Our English term "trump" is derived from the Italian trionfi, which was also the name of a type of procession or parade. This parade, called a triumph in English, originated in ancient Rome and was revived in the late Middle Ages. By the Renaissance it had taken on a mystical symbolic character and poets and visual artists commonly made use of its structure as an organizing principle. A triumph began with the character of lowest rank and each succeeding character trumped the one before, until the final trump was reached. In "I Trionfi," a poem by the famous 14th-century poet Petrarch, we find an allegorical triumph taken to the ultimate mystical conclusion. In Petrarch's poem, Lust is trumped by Virtue, who in turn falls victim to Death. Death is trumped by Fame, who also falls victim to Time. But, in the end, Time is conquered by the final mystical trump Eternity, which is the immortal realm of the soul and beyond time and death. The Tarot trumps are a related work of art based on the theme of the triumph. The Tarot's allegory, like Petrarch's poem, aims at the highest mystical truth. In the Tarot trumps, we find symbols of time (the Wheel of Fortune) and death (the Death card) in the center of the series. The final trump is the World, a mystical vision of the purified soul, represented by a beautiful nude in the center, surrounded by the symbols of the four evangelists—the lion, the bull, the eagle, and the man—which in Christian iconography represent the throne of God. When the soul dances on the throne of God, time and death are conquered.
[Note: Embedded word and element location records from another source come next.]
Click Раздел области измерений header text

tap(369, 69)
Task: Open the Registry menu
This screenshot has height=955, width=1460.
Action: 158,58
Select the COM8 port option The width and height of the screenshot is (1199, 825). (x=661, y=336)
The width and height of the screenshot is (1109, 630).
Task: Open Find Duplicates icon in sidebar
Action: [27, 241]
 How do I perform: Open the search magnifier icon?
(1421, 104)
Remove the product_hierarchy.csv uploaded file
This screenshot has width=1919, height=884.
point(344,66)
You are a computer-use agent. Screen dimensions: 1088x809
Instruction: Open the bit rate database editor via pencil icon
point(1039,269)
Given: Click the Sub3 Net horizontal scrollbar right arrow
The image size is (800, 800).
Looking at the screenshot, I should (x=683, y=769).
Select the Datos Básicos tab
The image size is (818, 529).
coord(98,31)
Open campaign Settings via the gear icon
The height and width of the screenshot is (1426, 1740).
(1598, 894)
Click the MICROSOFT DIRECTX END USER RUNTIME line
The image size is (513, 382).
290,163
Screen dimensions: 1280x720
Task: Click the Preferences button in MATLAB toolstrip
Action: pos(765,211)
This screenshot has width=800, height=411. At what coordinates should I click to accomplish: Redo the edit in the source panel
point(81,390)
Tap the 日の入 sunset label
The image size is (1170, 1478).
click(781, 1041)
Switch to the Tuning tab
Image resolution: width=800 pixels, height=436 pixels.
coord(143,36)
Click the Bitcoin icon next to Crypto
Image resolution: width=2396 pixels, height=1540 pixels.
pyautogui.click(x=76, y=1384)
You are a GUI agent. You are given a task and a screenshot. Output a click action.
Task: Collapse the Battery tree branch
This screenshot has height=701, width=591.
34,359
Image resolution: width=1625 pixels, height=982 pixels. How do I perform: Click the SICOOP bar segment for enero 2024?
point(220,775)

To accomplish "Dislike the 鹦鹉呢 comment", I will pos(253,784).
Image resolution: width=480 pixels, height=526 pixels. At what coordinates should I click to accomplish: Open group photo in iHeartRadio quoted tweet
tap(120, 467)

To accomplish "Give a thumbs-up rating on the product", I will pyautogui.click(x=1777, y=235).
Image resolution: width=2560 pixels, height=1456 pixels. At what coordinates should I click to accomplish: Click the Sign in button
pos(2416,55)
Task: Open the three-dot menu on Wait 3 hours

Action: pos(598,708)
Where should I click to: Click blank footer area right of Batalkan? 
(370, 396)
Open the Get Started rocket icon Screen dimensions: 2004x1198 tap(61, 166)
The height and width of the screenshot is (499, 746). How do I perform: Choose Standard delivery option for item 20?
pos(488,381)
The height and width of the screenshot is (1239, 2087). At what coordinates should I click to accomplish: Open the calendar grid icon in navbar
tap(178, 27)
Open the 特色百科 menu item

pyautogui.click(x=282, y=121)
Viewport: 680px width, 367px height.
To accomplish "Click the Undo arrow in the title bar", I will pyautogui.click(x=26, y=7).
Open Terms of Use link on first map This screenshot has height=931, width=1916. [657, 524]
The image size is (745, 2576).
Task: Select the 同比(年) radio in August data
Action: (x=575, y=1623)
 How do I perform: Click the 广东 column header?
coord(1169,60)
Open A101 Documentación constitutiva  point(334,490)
This final card, with its main character in the central position and the symbols of the four evangelists taking the four corners, captures the archetypal structure of a mandala, a map of the sacred world. In the mandala the center is the most sacred position, and the symbols in the four corners represent the fourfold mundane world, which is conquered yet enlivened by the central figure. The entire Tarot deck, with its five suits, embodies this same structure. The trumps are the mystical message of the center and the four minor suits can be associated, like the symbols of the four evangelists, with the four directions, the four seasons, the four elements, the four cardinal virtues, and other manifestations of the fourfold physical world. When this structure is appreciated, the Tarot can be used in divination to speak about every aspect of one's life.
This brings us to the use of the Tarot. The Tarot can be used for teaching and meditation but it is most commonly used for divination. Divination, however, is often misunderstood as fortune telling or predicting the future. I do not feel that foretelling the future is the best use of the Tarot. The root of the word divination is deus, which means God in Latin. Divination more accurately means a communication with the divine or the Higher Self. Instead of predicting the future, a Tarot reading works best when it speaks of the present. It can provide the greater kinds of insight, guidance, and wisdom that come from the Higher Self. Understanding the philosophy of the cards helps the communication and, used in this way, the Tarot helps us to make not only wise decisions but more enlightened decisions. In turn, each decision leads us further on the spiritual path.